Material ESG factors
The draft code makes explicit reference to environmental, social and corporate governance (ESG) factors, and signatories are expected to take into account material ESG issues when fulfilling their stewardship responsibilities. These changes align with recent changes to occupational pension regulations.
For example, under the proposed code, asset owner and asset manager signatories would need to explain how their approach to investment and stewardship “is aligned with the investment time horizon of beneficiaries, including how they take material ESG factors into account”.
The FRC has also heeded feedback that the code should be more clearly tailored to the different roles of different entities in the investment chain.
The draft code differentiates between asset owners, asset managers, and service providers, including investment consultants and proxy advisers.
Under the new code, pension funds with internally managed assets would follow principles and provisions for both asset managers and asset owners.
The FRC has also proposed more rigorous requirements for reporting. Investors would be required to publish a policy and practice statement upon signing the code, and an annual activities and outcomes report. Reporting would be subject to increased oversight by the FRC.
Stakeholders welcome new code
Andrew Ninian, director of stewardship and corporate governance at the Investment Association:
“Asset managers have been clear that any new code should require signatories to report against actual stewardship activity, rather than just the policy that sits behind them, and should also reflect the growing range of issues that asset managers engage on, such as diversity and ESG.
“The new proposed code recognises these key issues and provides a platform for them to be firmly embedded in the final version of the stewardship code.”
Caroline Escott, policy lead for investment and stewardship at the Pensions and Lifetime Savings Association:
“We’re pleased to see that many of these new proposals are in line with what our members have been calling for. Ensuring the code clearly explains how the principles apply to asset owners should make it easier for them to make sure their asset managers are undertaking effective stewardship.

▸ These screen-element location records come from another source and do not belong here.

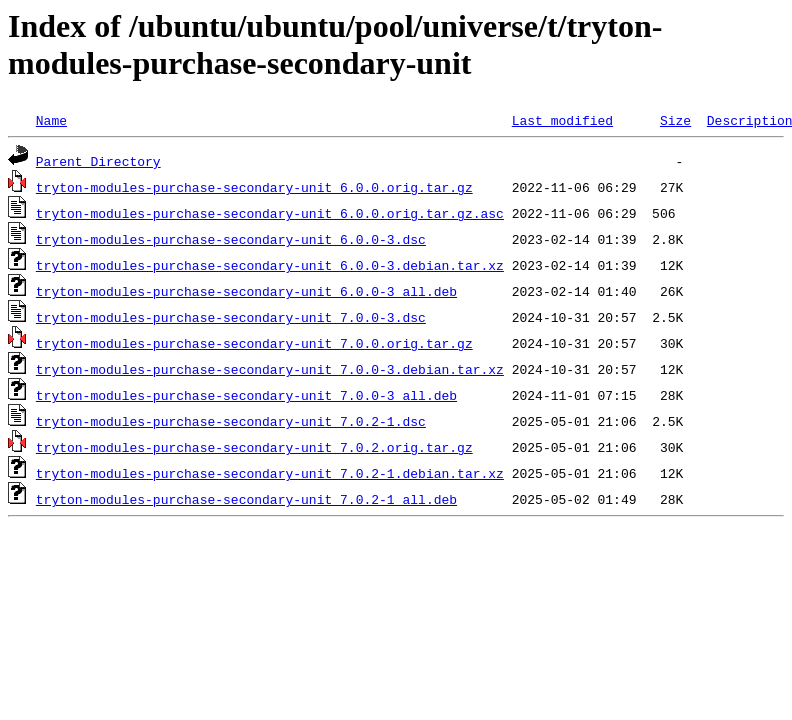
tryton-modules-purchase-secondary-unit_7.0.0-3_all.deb (246, 395)
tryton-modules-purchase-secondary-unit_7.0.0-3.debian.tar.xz (270, 369)
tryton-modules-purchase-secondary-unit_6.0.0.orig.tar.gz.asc (270, 213)
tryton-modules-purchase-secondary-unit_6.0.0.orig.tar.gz (254, 187)
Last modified (562, 120)
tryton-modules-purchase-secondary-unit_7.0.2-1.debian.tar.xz (270, 473)
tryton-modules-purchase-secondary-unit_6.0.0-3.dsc (231, 239)
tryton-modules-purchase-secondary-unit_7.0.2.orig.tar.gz (254, 447)
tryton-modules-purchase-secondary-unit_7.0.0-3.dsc (231, 317)
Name (51, 120)
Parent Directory (98, 161)
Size (675, 120)
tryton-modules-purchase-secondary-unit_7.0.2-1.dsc (231, 421)
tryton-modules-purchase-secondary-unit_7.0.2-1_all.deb (246, 499)
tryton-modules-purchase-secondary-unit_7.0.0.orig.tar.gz (254, 343)
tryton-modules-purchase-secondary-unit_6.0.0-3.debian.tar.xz (270, 265)
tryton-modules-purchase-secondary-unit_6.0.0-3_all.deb (246, 291)
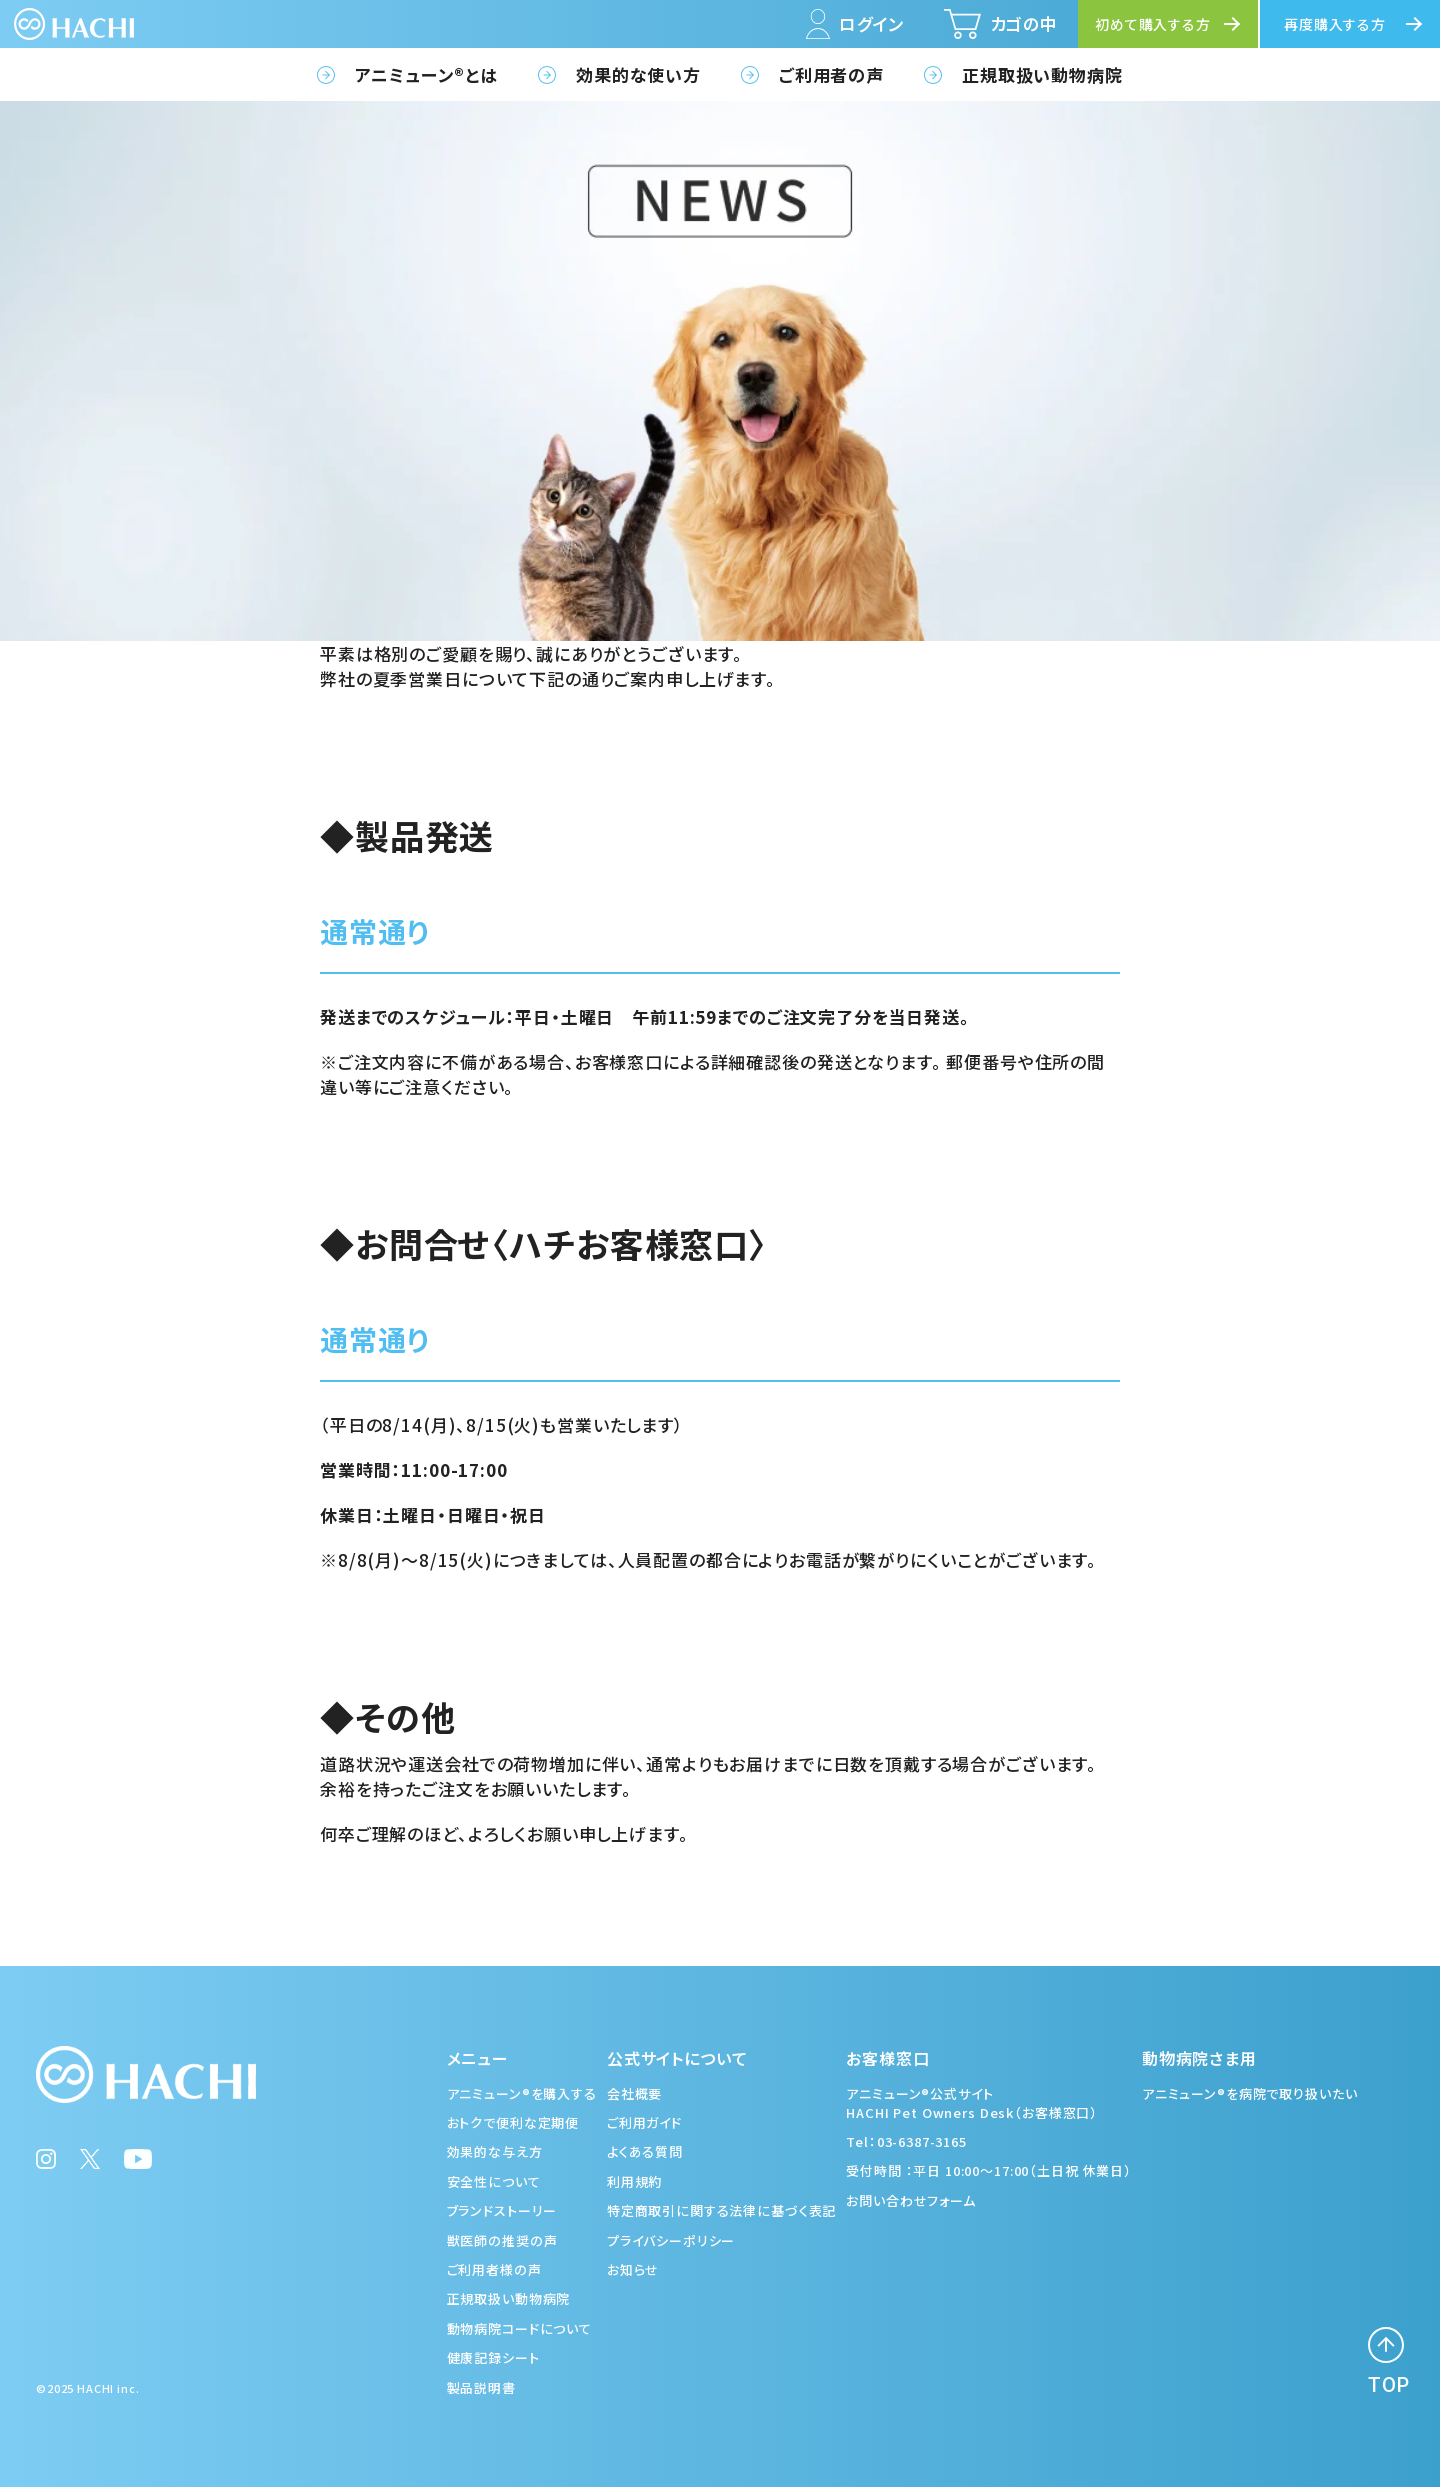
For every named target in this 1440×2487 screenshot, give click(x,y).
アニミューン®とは (426, 74)
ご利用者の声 (831, 74)
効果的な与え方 (495, 2151)
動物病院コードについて (519, 2328)
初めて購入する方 (1153, 24)
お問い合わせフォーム (911, 2200)
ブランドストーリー (502, 2210)
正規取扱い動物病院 (1042, 74)
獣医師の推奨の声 (502, 2240)
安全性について (494, 2181)
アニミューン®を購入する (522, 2093)
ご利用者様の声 (494, 2269)
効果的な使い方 (638, 74)
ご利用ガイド (644, 2122)
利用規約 (634, 2181)
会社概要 (634, 2093)
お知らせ (633, 2269)
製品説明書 (481, 2387)
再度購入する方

“We also welcome the specific reference to [ESG] issues as these can represent significant risks and opportunities to companies, so it’s important these are drawn out.”
Fergus Moffatt, head of UK policy at ShareAction:
“We support many of the changes proposed by the FRC in its consultation paper, particularly around clearer distinctions on the duties of the different types of signatory to the code…
“In addition, the explicit reference to environmental and social factors throughout the document is an extremely positive step forward and the recognition by the regulator that ESG factors can be financially material – and in such instances should be considered by signatories – is good news for companies, investors, savers, and the environment.”